State control of non-deported people is carried out in migration offices and police stations, in migration-related detention and deportation camps, in social welfare offices – and on the streets. Many of these sites are remote, securitised, and inaccessible places, obscured from public view (Mountz, 2020). To some extent, this invisibility is orchestrated and serves distinctive political ends, with implications for how far, and under what conditions, they can be researched (Bosworth and Kellezi, 2016; Kalir et al., 2019). The detention and deportation camps where non-deported people are held in Denmark are embedded in the security branch of the state apparatus; in Sweden, they form part of a highly politicised bureaucratic field. In both contexts, ‘the field’ of deportation enforcement is messy and ever-changing, the sites of enforcement constantly reconfigured through political and legislative amendments and bureaucratic re-organisation. As a result, the trajectory of my research was messy, too. It was contingent upon uneven and partial access to detention and deportation camps, which I was granted through a piecemeal process: partly because of luck, and partly due to gendered prejudice and white privilege.

Research access is one of the processes where the racialised, gendered, and classed division of labour within academic research is manifested (see Vanyoro, Hadj-Abdou, and Dempster, 2019). In this case, whiteness, understood a structural position of social privilege, led research participants to ascribe me a position of shared belonging with the ‘state’ and ‘nations’ they worked for vis-à-vis the deportable ‘others’. As such, I was perceived as harmless, which enabled my access to securitised state institutions. The formal access that I was eventually granted remained partial and time limited. The research project is therefore better described as a ‘patchwork ethnography’, which Günel, Varma, and Watanabe (2020) describe as a method combining ‘short-term field visits, using fragmentary yet rigorous data’, with ‘long-term commitments, and contextual knowledge’, yet which also acknowledges the changing nature both of the field and of the living and working conditions that structure how and under what conditions we conduct our research. My research consisted of several shorter stints of fieldwork combined with long-term relational engagements, and therefore differs from ‘traditional’ ethnographic research projects (the standard against which my research, and the research of other precariously employed junior scholars, is regularly measured). The research encompassed several month-long periods of fieldwork, including observation studies inside locked migration detention centres in both Denmark and Sweden, in a Danish deportation camp, and in migration offices and departure housing units in Sweden. These observations were complemented by interviews with police officers, lawyers, social workers, and representatives of NGOs and migrants’ advocacy groups in both countries; a full list of sites of observation and interviews is provided in the Appendix.

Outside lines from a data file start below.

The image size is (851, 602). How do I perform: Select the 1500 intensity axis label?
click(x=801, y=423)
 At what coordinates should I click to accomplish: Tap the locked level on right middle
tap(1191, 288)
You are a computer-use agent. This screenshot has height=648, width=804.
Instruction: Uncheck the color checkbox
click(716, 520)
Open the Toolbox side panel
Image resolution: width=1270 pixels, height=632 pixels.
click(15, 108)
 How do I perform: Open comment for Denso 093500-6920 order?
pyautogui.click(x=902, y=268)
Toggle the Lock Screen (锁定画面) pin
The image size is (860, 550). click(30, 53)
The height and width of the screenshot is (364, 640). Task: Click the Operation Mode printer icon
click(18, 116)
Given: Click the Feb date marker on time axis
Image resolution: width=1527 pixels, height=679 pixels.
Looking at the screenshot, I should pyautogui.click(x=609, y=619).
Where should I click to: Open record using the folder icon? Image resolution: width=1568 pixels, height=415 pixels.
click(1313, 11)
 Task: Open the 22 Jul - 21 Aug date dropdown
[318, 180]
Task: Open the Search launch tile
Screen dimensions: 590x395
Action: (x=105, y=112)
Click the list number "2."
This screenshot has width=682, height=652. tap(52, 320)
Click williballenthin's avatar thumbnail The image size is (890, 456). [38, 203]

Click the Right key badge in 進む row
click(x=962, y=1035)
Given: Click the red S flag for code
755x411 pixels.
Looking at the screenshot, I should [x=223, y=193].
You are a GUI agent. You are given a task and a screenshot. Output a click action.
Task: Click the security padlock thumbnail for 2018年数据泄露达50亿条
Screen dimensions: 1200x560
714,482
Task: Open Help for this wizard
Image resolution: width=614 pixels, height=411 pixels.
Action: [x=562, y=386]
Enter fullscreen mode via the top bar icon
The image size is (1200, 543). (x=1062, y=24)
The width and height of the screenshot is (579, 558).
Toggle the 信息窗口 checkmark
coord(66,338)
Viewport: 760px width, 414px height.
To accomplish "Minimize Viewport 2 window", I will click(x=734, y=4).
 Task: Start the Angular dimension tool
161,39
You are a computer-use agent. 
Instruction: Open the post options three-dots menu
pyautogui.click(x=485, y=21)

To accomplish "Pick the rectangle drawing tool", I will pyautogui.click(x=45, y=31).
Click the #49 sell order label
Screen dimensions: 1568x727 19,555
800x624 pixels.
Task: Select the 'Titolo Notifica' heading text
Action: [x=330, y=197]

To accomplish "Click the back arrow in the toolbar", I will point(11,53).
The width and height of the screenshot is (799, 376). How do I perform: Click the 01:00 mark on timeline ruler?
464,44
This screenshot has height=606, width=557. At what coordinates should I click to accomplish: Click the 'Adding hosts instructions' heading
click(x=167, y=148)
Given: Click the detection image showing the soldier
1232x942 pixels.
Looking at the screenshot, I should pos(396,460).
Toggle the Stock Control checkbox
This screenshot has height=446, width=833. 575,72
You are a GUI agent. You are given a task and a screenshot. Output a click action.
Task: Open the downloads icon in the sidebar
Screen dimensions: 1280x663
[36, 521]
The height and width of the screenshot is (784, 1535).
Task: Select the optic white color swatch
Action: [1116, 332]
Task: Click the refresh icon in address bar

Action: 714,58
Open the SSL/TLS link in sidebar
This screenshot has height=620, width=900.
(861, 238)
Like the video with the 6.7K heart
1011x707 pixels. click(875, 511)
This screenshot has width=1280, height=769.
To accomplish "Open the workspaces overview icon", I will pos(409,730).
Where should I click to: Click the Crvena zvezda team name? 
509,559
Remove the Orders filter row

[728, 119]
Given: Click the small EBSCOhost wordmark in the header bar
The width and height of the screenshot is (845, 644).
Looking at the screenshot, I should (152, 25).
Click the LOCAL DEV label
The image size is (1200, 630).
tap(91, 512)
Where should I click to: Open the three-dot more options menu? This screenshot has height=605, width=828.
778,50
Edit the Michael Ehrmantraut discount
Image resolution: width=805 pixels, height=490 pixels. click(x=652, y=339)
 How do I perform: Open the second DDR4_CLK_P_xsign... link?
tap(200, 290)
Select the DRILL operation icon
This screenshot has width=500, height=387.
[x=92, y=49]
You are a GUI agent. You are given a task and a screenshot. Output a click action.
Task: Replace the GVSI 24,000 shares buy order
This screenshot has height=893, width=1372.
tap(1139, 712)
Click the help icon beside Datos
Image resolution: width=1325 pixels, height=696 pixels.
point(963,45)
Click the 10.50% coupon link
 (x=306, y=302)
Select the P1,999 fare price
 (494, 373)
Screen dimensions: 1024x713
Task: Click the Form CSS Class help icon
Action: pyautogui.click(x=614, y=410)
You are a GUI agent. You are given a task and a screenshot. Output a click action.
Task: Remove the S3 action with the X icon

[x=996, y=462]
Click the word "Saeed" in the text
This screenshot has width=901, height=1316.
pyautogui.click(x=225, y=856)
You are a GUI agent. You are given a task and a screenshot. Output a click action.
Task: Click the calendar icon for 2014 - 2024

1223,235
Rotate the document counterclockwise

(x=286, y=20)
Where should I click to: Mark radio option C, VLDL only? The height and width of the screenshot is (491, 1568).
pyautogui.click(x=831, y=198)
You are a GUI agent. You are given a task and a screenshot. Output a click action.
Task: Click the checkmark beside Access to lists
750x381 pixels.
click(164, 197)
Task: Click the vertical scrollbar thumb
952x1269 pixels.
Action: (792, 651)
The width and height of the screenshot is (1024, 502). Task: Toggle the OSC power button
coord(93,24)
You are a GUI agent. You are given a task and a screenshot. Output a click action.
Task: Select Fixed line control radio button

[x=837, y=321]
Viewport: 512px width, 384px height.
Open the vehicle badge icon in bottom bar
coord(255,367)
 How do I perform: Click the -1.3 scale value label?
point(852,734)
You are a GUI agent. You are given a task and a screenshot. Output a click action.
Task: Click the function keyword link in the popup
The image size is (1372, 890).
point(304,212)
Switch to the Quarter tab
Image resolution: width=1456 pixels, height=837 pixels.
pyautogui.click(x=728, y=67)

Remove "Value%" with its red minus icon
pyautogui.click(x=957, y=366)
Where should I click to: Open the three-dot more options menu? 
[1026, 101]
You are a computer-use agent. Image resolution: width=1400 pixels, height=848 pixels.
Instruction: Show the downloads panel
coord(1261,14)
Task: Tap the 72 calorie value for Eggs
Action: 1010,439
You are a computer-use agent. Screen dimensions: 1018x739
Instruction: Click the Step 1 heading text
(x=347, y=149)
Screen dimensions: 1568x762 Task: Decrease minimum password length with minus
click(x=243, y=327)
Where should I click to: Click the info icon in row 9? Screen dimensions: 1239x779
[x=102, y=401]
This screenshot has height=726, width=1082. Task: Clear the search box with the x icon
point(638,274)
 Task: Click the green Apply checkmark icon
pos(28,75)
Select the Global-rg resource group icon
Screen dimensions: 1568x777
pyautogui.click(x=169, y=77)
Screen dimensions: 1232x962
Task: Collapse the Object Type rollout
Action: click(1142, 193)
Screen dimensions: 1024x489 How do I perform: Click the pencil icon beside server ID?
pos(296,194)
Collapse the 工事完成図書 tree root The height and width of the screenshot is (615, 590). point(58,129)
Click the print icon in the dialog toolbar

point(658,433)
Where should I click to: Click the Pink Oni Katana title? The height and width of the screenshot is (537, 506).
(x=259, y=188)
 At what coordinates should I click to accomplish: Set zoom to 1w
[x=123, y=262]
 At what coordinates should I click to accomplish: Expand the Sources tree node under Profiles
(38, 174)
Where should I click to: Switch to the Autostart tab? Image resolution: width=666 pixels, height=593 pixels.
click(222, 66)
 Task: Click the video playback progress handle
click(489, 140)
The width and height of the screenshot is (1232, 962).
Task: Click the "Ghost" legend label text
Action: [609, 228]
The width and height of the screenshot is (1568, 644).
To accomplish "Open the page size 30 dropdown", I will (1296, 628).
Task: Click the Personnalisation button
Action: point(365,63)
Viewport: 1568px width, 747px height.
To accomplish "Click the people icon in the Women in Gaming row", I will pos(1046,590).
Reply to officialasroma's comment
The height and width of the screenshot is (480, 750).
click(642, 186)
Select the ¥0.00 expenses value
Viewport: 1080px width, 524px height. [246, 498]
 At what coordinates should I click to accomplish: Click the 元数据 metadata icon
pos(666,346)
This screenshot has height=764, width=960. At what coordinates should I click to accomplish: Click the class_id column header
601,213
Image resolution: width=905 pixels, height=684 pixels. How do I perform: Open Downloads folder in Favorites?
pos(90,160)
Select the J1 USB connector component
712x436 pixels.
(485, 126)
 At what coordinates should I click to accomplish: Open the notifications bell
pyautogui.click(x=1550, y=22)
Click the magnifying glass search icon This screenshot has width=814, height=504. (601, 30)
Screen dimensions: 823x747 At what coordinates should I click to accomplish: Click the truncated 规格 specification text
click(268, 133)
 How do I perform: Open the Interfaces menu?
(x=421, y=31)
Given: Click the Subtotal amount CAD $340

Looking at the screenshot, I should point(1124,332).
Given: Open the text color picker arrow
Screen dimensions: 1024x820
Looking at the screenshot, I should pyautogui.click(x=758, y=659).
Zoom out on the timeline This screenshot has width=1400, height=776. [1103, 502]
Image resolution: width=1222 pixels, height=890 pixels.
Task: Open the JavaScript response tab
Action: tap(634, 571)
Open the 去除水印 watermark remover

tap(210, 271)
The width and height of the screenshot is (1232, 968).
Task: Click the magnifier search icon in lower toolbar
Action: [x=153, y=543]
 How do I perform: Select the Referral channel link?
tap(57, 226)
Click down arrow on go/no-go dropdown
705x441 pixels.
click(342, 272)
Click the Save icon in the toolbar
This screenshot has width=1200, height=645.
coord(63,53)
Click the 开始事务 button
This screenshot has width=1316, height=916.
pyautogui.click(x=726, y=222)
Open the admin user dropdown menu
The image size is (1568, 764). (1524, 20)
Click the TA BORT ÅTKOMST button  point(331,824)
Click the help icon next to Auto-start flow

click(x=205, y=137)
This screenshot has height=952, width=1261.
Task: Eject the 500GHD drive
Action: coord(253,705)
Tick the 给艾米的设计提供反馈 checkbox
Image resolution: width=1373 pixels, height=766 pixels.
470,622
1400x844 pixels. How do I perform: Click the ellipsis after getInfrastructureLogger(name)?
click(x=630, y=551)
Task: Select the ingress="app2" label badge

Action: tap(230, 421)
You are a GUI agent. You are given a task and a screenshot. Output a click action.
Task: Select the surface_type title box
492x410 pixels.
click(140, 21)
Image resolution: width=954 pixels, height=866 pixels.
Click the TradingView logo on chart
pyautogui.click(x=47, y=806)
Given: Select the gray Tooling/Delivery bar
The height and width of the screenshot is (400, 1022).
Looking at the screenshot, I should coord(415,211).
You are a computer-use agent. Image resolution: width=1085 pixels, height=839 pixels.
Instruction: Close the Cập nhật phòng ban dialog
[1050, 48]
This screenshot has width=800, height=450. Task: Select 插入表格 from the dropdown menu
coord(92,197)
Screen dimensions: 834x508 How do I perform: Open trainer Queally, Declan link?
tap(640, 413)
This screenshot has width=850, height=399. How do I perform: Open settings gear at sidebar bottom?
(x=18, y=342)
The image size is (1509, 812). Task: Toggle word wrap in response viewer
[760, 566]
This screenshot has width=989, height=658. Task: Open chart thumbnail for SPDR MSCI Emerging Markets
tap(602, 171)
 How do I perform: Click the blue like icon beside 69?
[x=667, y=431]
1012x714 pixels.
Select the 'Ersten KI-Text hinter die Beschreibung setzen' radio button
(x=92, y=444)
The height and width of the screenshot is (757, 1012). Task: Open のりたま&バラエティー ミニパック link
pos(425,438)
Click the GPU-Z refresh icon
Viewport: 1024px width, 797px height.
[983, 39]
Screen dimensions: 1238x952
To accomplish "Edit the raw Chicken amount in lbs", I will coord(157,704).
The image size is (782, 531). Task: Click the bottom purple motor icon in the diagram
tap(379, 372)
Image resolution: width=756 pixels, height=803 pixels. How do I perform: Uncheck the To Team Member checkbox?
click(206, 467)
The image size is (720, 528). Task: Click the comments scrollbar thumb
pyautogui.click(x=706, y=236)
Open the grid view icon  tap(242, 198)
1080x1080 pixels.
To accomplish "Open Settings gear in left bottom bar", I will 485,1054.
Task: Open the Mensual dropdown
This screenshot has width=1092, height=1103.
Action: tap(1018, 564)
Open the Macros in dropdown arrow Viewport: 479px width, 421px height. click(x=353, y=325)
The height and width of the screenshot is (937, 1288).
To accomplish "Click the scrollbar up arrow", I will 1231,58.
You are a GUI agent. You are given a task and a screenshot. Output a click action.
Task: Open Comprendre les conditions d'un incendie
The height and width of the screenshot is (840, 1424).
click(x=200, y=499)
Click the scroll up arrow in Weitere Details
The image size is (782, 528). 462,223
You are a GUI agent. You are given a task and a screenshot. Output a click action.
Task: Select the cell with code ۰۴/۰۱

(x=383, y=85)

The fieldwork in detention and deportation camps focused on the frontline workers involved in enforcing deportations and included participant observation and interviews. My fieldwork schedule usually followed the shifts of officers, and I followed frontline workers in their everyday work, observing their interactions with each other and with detained or deportable people. As I spent time with staff while they were undertaking their daily tasks (which, among other things, included monitoring surveillance cameras, escorting detained people around the premises, or registering information in their case files), and had endless cups of coffee on the couches or armchairs in staff offices, I became familiar with what officials did, and what they did not do; what they saw, and what they chose not to see; what they said, and what they did not bother to talk about. During research inside detention – arguably among the most ethically and politically fraught among the research sites – being a white woman of relatively young age fixed my position in the racial, gendered, sexual, and classed order of the detention regimes. I stopped counting the times I was told, ‘we don’t mind some additional female company’ and ‘you don’t look so dangerous to me’. As a woman and junior researcher, I was also variably sexualised by research participants (in particular by white men) or ascribed the position of a vulnerable object of care and protection, especially in the hypermasculinised Danish deportation prison. It also allowed me to benefit from what Zachary Whyte has suggested we call ‘mansplaining as method’, as officials regularly sought to re-educate me and challenge my ‘leftist and politically correct’ opinion on matters of migration, crime, and state violence. Through our conversations, then, I learnt of their perceptions of their roles, how they practised them, and the consequences of the policies they were enforcing. The interviews with police officers, lawyers, social workers, and representatives of NGOs and migrants’ support groups provided complementary perspectives on the ways in which deportations are enforced and contested, on the positioning of the different ‘arms’ of the state in relation to one another. They enabled me to trace how authorities sought to control, regulate, and make disappear non-deported people beyond the sites of confinement, and how they balanced the intertwined logics of care and repression in their everyday work.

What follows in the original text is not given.